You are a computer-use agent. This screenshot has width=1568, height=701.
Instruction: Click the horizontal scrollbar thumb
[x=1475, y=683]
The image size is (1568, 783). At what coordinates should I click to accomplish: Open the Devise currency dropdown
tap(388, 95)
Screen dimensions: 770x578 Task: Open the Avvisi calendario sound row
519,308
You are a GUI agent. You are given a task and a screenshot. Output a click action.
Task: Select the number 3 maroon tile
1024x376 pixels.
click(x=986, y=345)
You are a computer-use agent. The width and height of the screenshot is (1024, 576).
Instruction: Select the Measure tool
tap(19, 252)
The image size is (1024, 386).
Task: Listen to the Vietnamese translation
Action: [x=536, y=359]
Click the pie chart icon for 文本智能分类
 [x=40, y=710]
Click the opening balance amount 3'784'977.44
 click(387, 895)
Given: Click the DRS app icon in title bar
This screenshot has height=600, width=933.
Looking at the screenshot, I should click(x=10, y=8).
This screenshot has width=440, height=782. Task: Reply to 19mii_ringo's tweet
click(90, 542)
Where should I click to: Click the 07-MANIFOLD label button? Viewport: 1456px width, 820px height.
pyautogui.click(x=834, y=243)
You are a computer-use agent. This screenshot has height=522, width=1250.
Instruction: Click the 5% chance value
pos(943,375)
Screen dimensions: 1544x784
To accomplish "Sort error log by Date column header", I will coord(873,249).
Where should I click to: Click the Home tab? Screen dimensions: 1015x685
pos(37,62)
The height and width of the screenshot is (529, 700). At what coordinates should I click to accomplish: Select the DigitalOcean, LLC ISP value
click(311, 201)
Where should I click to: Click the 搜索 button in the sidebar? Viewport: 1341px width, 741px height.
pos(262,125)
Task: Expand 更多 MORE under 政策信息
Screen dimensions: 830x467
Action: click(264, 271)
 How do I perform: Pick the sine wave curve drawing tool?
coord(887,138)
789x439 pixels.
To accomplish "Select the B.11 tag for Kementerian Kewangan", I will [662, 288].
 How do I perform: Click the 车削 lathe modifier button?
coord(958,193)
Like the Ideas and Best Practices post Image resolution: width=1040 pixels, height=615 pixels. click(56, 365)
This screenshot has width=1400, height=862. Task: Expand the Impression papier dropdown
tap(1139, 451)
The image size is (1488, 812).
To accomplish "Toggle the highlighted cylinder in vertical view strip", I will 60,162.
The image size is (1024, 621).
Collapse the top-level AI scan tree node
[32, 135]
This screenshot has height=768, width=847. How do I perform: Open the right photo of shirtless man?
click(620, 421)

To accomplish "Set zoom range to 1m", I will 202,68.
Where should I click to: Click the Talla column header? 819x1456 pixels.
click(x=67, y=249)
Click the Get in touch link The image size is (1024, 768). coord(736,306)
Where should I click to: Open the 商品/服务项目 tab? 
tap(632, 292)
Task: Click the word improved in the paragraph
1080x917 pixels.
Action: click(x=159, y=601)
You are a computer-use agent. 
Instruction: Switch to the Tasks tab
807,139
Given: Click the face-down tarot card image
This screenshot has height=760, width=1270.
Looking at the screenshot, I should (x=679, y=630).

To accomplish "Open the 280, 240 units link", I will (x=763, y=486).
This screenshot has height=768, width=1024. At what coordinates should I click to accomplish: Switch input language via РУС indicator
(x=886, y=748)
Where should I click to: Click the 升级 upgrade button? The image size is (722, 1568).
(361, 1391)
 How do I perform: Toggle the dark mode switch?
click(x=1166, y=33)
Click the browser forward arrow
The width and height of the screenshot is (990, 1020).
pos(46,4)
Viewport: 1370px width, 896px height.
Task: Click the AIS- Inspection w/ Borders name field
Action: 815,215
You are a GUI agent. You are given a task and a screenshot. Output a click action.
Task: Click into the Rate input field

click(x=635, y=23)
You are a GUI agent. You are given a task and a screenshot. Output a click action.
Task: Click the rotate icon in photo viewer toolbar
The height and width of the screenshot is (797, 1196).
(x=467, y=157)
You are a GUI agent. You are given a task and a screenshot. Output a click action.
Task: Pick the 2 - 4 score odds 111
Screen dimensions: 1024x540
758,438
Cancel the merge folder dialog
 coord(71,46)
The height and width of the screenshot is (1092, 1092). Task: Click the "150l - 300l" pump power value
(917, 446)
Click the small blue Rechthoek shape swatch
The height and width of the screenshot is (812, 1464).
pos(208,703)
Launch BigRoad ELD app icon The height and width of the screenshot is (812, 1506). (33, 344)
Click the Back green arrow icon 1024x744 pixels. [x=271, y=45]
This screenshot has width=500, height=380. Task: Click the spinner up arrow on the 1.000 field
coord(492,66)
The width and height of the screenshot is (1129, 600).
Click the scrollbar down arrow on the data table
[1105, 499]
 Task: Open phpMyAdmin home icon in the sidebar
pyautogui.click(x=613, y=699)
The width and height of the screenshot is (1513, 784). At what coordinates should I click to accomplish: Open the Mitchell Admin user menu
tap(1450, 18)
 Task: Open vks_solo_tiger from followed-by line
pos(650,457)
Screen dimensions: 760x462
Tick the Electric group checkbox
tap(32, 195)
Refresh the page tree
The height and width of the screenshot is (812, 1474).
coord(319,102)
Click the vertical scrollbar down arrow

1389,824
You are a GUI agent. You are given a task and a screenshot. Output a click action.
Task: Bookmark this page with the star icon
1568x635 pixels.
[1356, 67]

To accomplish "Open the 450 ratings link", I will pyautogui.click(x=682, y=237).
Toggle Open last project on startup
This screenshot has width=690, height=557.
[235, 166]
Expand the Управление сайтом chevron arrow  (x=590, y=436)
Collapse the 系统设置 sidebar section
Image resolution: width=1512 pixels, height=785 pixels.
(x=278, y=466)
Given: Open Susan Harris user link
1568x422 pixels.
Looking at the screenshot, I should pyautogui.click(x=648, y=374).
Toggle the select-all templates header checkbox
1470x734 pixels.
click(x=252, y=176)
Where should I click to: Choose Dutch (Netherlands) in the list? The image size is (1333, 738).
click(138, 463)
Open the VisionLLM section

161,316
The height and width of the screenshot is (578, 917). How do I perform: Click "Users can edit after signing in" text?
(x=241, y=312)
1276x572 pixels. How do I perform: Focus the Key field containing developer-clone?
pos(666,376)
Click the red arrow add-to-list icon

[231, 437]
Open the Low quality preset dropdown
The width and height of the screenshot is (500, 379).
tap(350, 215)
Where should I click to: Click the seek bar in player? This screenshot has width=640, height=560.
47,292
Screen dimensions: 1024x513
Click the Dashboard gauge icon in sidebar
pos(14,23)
□ □ □ □
Your job is to restate all of the data word for word.

*YOUR RESPONSE*
You are a computer-use agent. This screenshot has width=1568, height=701.
Instruction: Click the horizontal scrollbar thumb
[x=1475, y=683]
The image size is (1568, 783). At what coordinates should I click to accomplish: Open the Devise currency dropdown
tap(388, 95)
Screen dimensions: 770x578 Task: Open the Avvisi calendario sound row
519,308
You are a GUI agent. You are given a task and a screenshot. Output a click action.
Task: Select the number 3 maroon tile
1024x376 pixels.
click(x=986, y=345)
You are a computer-use agent. The width and height of the screenshot is (1024, 576).
Instruction: Select the Measure tool
tap(19, 252)
The image size is (1024, 386).
Task: Listen to the Vietnamese translation
Action: [x=536, y=359]
Click the pie chart icon for 文本智能分类
 [x=40, y=710]
Click the opening balance amount 3'784'977.44
 click(387, 895)
Given: Click the DRS app icon in title bar
This screenshot has height=600, width=933.
Looking at the screenshot, I should click(x=10, y=8).
This screenshot has width=440, height=782. Task: Reply to 19mii_ringo's tweet
click(90, 542)
Where should I click to: Click the 07-MANIFOLD label button? Viewport: 1456px width, 820px height.
pyautogui.click(x=834, y=243)
You are a computer-use agent. This screenshot has height=522, width=1250.
Instruction: Click the 5% chance value
pos(943,375)
Screen dimensions: 1544x784
To accomplish "Sort error log by Date column header", I will coord(873,249).
Where should I click to: Click the Home tab? Screen dimensions: 1015x685
pos(37,62)
The height and width of the screenshot is (529, 700). At what coordinates should I click to accomplish: Select the DigitalOcean, LLC ISP value
click(311, 201)
Where should I click to: Click the 搜索 button in the sidebar? Viewport: 1341px width, 741px height.
pos(262,125)
Task: Expand 更多 MORE under 政策信息
Screen dimensions: 830x467
Action: click(264, 271)
 How do I perform: Pick the sine wave curve drawing tool?
coord(887,138)
789x439 pixels.
To accomplish "Select the B.11 tag for Kementerian Kewangan", I will [662, 288].
 How do I perform: Click the 车削 lathe modifier button?
coord(958,193)
Like the Ideas and Best Practices post Image resolution: width=1040 pixels, height=615 pixels. click(56, 365)
This screenshot has width=1400, height=862. Task: Expand the Impression papier dropdown
tap(1139, 451)
The image size is (1488, 812).
To accomplish "Toggle the highlighted cylinder in vertical view strip", I will 60,162.
The image size is (1024, 621).
Collapse the top-level AI scan tree node
[32, 135]
This screenshot has height=768, width=847. How do I perform: Open the right photo of shirtless man?
click(620, 421)

To accomplish "Set zoom range to 1m", I will 202,68.
Where should I click to: Click the Talla column header? 819x1456 pixels.
click(x=67, y=249)
Click the Get in touch link The image size is (1024, 768). coord(736,306)
Where should I click to: Open the 商品/服务项目 tab? 
tap(632, 292)
Task: Click the word improved in the paragraph
1080x917 pixels.
Action: click(x=159, y=601)
You are a computer-use agent. 
Instruction: Switch to the Tasks tab
807,139
Given: Click the face-down tarot card image
This screenshot has height=760, width=1270.
Looking at the screenshot, I should (x=679, y=630).

To accomplish "Open the 280, 240 units link", I will (x=763, y=486).
This screenshot has height=768, width=1024. At what coordinates should I click to accomplish: Switch input language via РУС indicator
(x=886, y=748)
Where should I click to: Click the 升级 upgrade button? The image size is (722, 1568).
(361, 1391)
 How do I perform: Toggle the dark mode switch?
click(x=1166, y=33)
Click the browser forward arrow
The width and height of the screenshot is (990, 1020).
pos(46,4)
Viewport: 1370px width, 896px height.
Task: Click the AIS- Inspection w/ Borders name field
Action: 815,215
You are a GUI agent. You are given a task and a screenshot. Output a click action.
Task: Click into the Rate input field

click(x=635, y=23)
You are a GUI agent. You are given a task and a screenshot. Output a click action.
Task: Click the rotate icon in photo viewer toolbar
The height and width of the screenshot is (797, 1196).
(x=467, y=157)
You are a GUI agent. You are given a task and a screenshot. Output a click action.
Task: Pick the 2 - 4 score odds 111
Screen dimensions: 1024x540
758,438
Cancel the merge folder dialog
 coord(71,46)
The height and width of the screenshot is (1092, 1092). Task: Click the "150l - 300l" pump power value
(917, 446)
Click the small blue Rechthoek shape swatch
The height and width of the screenshot is (812, 1464).
pos(208,703)
Launch BigRoad ELD app icon The height and width of the screenshot is (812, 1506). (33, 344)
Click the Back green arrow icon 1024x744 pixels. [x=271, y=45]
This screenshot has width=500, height=380. Task: Click the spinner up arrow on the 1.000 field
coord(492,66)
The width and height of the screenshot is (1129, 600).
Click the scrollbar down arrow on the data table
[1105, 499]
 Task: Open phpMyAdmin home icon in the sidebar
pyautogui.click(x=613, y=699)
The width and height of the screenshot is (1513, 784). At what coordinates should I click to accomplish: Open the Mitchell Admin user menu
tap(1450, 18)
 Task: Open vks_solo_tiger from followed-by line
pos(650,457)
Screen dimensions: 760x462
Tick the Electric group checkbox
tap(32, 195)
Refresh the page tree
The height and width of the screenshot is (812, 1474).
coord(319,102)
Click the vertical scrollbar down arrow

1389,824
You are a GUI agent. You are given a task and a screenshot. Output a click action.
Task: Bookmark this page with the star icon
1568x635 pixels.
[1356, 67]

To accomplish "Open the 450 ratings link", I will pyautogui.click(x=682, y=237).
Toggle Open last project on startup
This screenshot has width=690, height=557.
[235, 166]
Expand the Управление сайтом chevron arrow  (x=590, y=436)
Collapse the 系统设置 sidebar section
Image resolution: width=1512 pixels, height=785 pixels.
(x=278, y=466)
Given: Open Susan Harris user link
1568x422 pixels.
Looking at the screenshot, I should pyautogui.click(x=648, y=374).
Toggle the select-all templates header checkbox
1470x734 pixels.
click(x=252, y=176)
Where should I click to: Choose Dutch (Netherlands) in the list? The image size is (1333, 738).
click(138, 463)
Open the VisionLLM section

161,316
The height and width of the screenshot is (578, 917). How do I perform: Click "Users can edit after signing in" text?
(x=241, y=312)
1276x572 pixels. How do I perform: Focus the Key field containing developer-clone?
pos(666,376)
Click the red arrow add-to-list icon

[231, 437]
Open the Low quality preset dropdown
The width and height of the screenshot is (500, 379).
tap(350, 215)
Where should I click to: Click the seek bar in player? This screenshot has width=640, height=560.
47,292
Screen dimensions: 1024x513
Click the Dashboard gauge icon in sidebar
pos(14,23)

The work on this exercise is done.